# Brief:
Rewrite everything in the Renault Alpine making-of text from "Making of Renault" down to "with the community.", putting "automotive design" in place of "car design".

# Text:
§ §

Making of Renault Alpine 1971 Rally Acropolis

Hello, my name is Antoni Dendrou. I joined the world of 3D about 7 years ago and haven’t stopped discovering its beauty ever since. The reason I started was to visualize cars, as I am deeply interested in car design. I prefer working in all stages of production, from concept to post-production, so as to give the final image or video the intended meaning and expression. The past two years I am involved with architectural and other artistic projects with my associates at TAMA based in Switzerland. You can visit our site, tama3dartistes.ch for more details.

I would like to start by thanking the Humster3d team for their excellent car rendering competition and for giving me the opportunity to share my workflow with the community.

I started thinking about this project several weeks after the announcement of the competition; it was completed in about four weeks of working in my free time, three to five hours at night. The idea I had was clear from the beginning, I wanted to portray the spirit and ambiance of the epic rally races of the 60s-70s. Two cars were in my mind, the Lancia Stratos and the Renault Alpine. After spending some time searching online for inspirational photos with the character I was looking for, I decided to go with the second, in a Rally Acropolis scenery.

Sketching is usually the best way to visualize a hazy thought of what I want to make, so that is what I usually do first, either by hand or in Photoshop.

Sketching is the best way to visualize what I want to make

With that more or less representing what I had in mind, I started modeling the car in Blender with traditional polygonal modeling techniques, placing and shaping all the elements as accurately as possible; I place a lot of importance in a true representation of the 3D model, fine-tuning the bodywork surfaces, then gradually adding finer and finer details. When creating historical vehicles I end up spending more time on research than modeling. As there are countless variations and makes, one needs to keep details very accurate.

§ §

# Record set:
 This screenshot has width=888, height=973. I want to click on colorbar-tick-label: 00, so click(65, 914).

§ §

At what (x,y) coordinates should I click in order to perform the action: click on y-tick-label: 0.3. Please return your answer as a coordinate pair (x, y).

§ §

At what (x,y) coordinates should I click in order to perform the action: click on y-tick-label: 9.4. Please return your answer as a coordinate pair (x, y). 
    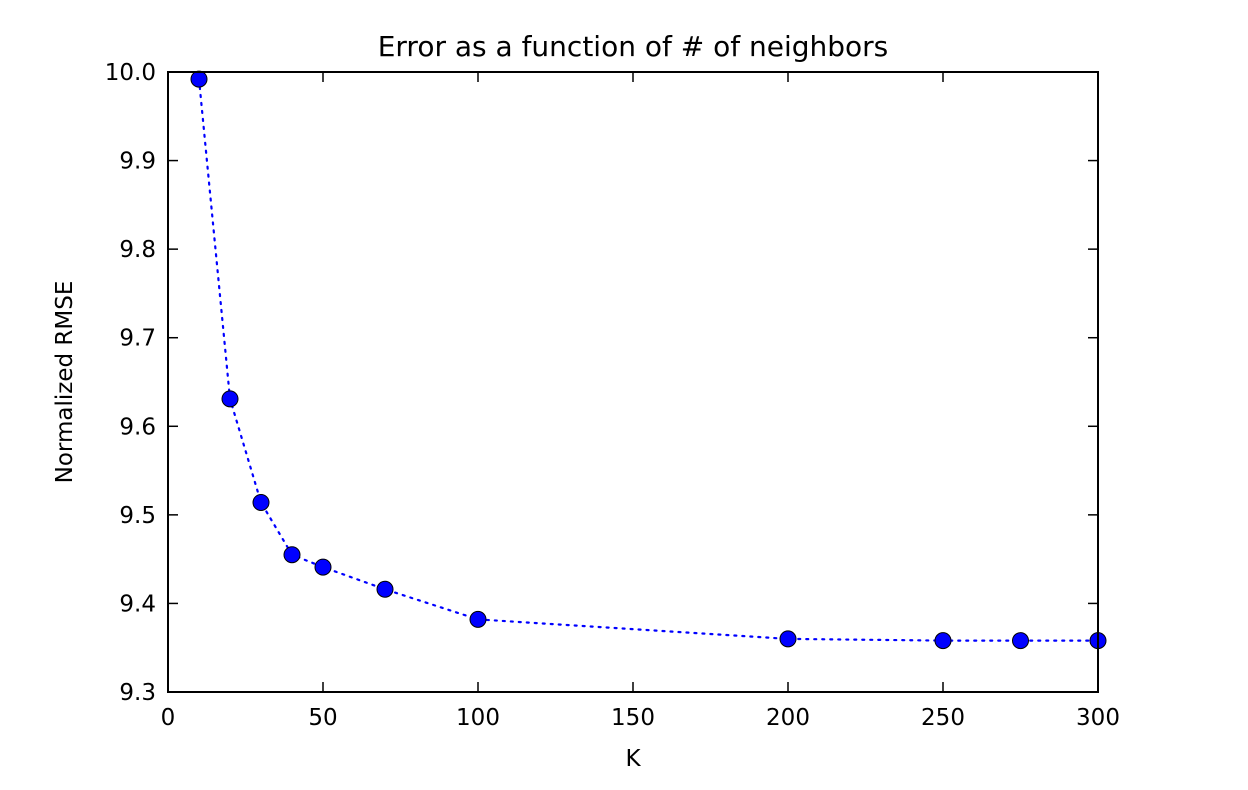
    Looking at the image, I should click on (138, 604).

§ §

# Reply to the exercise:
Making of Renault Alpine 1971 Rally Acropolis

Hello, my name is Antoni Dendrou. I joined the world of 3D about 7 years ago and haven’t stopped discovering its beauty ever since. The reason I started was to visualize cars, as I am deeply interested in automotive design. I prefer working in all stages of production, from concept to post-production, so as to give the final image or video the intended meaning and expression. The past two years I am involved with architectural and other artistic projects with my associates at TAMA based in Switzerland. You can visit our site, tama3dartistes.ch for more details.

I would like to start by thanking the Humster3d team for their excellent car rendering competition and for giving me the opportunity to share my workflow with the community.